Отрывок —
До того, как выйти на пенсию, Али Нибо в лесничестве было поручено следить за порядком на его участке и охранять «Алиев парк» - рощу молодых сосен по дороге в аул Наджиго. Когда мы проезжали по дороге на машине, среди деревьев можно было увидеть сидящего на корточках мужчину и дымок над его головой. К новому году дяде Али разрешали срубить несколько сосен. В один из дней последней недели декабря под вечер он появлялся на улице, таща за собой три-пять тяжелых дерева. Потом раздавал соседям.
Когда он стал болеть, жена и дочери упросили его вернуться домой. Он не находил себе места, не было того простора и свободы, к которым он так привык.
Я видела, как грустил папа, слыша долгий кашель дяди Али за забором. Папа вздыхал и в задумчивости произносил: «Али Ильясович Нибо…».
Дяди Али не стало. Папа потерял человека, который своей простой жизнью показывал нам всем, как можно быть спокойным и добрым до конца, во всем.
До сих пор помню, как однажды дождливым осенним вечером сосед прибежал к нам на кухню и позвал меня есть кукурузные палочки с его многочисленными внуками. Я о таком в тот момент и мечтать не могла. А оно взяло и случилось.

Из папиного детства.

Несостоявшийся обед

Папа родился в 1939 году в хуторе Петровский Краснодарского края. Сейчас там наполовину лес – наполовину одичавший сад. Папа хорошо помнил детство. В том числе пережитые годы Великой Отечественной войны. Дедушка Арсен ушел на фронт. Бабушка Грануш одна растила семерых детей. В годы войны дети питались в основном лебедой, крапивой, кукурузной кашей. Пиром были куриные яйца или сало. Хутор, в котором жила бабушкина семья, и несколько сел вокруг, несколько раз захватывали немцы. Потом их отбивали наши. Иногда люди не успевали понять, кто их захватил или отбил в очередной раз.
Так вот, в эти военные голодные годы люди думали, в основном, как выжить. Дети – в постоянных поисках еды. Один из папиных старших братьев отыскал в лесу дерево с гнездом хищной птицы. В нем могли быть яйца – целый обед для похожих на скелетов детей. Мальчишки побежали к высокому дереву, окружили его. Маргос полез наверх. Но никто не подумал, во что он положит лакомство, добытое на макушке. Когда мальчик почти достиг гнезда, появилась взволнованная птица, стала яростно кричать, возвещая об опасности. Дети испугались и начали поторапливать героя. Папа рассказывал, что он, маленький, не совсем понимал, что происходит. Больше чувствовал атмосферу в лесу возле того дерева и то, что, возможно, есть небольшой шанс хоть ненадолго заглушить голод. Старший долез до гнезда.
- Два! – Радостно выкрикнул он. – Огромные!
Он положил яйца себе за пазуху. Дети внизу с волнением ожидали возвращения друга.

Исходные данные —
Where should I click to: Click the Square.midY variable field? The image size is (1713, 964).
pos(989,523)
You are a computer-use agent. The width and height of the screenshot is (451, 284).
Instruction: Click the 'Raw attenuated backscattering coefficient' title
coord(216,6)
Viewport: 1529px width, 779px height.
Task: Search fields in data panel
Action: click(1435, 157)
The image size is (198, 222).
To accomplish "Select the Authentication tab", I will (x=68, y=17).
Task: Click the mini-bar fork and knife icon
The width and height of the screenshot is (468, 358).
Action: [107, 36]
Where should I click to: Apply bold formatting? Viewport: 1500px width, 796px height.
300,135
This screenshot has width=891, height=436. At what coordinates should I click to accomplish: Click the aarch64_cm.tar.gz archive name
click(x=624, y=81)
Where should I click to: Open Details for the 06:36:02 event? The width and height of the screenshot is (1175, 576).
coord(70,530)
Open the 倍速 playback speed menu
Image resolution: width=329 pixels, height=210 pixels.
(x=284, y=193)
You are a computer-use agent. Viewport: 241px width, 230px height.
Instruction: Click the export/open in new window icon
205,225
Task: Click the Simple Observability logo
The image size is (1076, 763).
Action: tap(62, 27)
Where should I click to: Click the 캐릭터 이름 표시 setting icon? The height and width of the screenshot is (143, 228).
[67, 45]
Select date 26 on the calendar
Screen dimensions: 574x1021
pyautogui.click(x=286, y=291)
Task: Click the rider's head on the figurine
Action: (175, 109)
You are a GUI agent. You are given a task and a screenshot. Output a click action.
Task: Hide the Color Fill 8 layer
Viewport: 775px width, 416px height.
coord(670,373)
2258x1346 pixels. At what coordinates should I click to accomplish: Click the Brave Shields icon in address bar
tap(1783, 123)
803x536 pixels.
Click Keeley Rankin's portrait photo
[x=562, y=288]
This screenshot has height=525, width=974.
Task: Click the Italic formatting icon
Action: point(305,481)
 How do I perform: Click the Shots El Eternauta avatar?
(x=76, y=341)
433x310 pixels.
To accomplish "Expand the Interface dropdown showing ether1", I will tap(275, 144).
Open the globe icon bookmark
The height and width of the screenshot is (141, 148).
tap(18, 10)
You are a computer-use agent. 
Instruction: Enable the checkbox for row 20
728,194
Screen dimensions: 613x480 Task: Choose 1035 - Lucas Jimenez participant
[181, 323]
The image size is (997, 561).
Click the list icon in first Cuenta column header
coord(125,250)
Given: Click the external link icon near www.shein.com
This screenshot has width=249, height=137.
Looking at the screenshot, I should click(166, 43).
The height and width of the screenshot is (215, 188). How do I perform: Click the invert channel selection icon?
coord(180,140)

Что нужно сделать —
Повторите дословно часть отрывка, начиная со слов «До того, как» и заканчивая словами «он так привык.». Приведенные строки не связаны с отрывком и представляют собой отдельный материал.

Результат выполнения —
До того, как выйти на пенсию, Али Нибо в лесничестве было поручено следить за порядком на его участке и охранять «Алиев парк» - рощу молодых сосен по дороге в аул Наджиго. Когда мы проезжали по дороге на машине, среди деревьев можно было увидеть сидящего на корточках мужчину и дымок над его головой. К новому году дяде Али разрешали срубить несколько сосен. В один из дней последней недели декабря под вечер он появлялся на улице, таща за собой три-пять тяжелых дерева. Потом раздавал соседям.
Когда он стал болеть, жена и дочери упросили его вернуться домой. Он не находил себе места, не было того простора и свободы, к которым он так привык.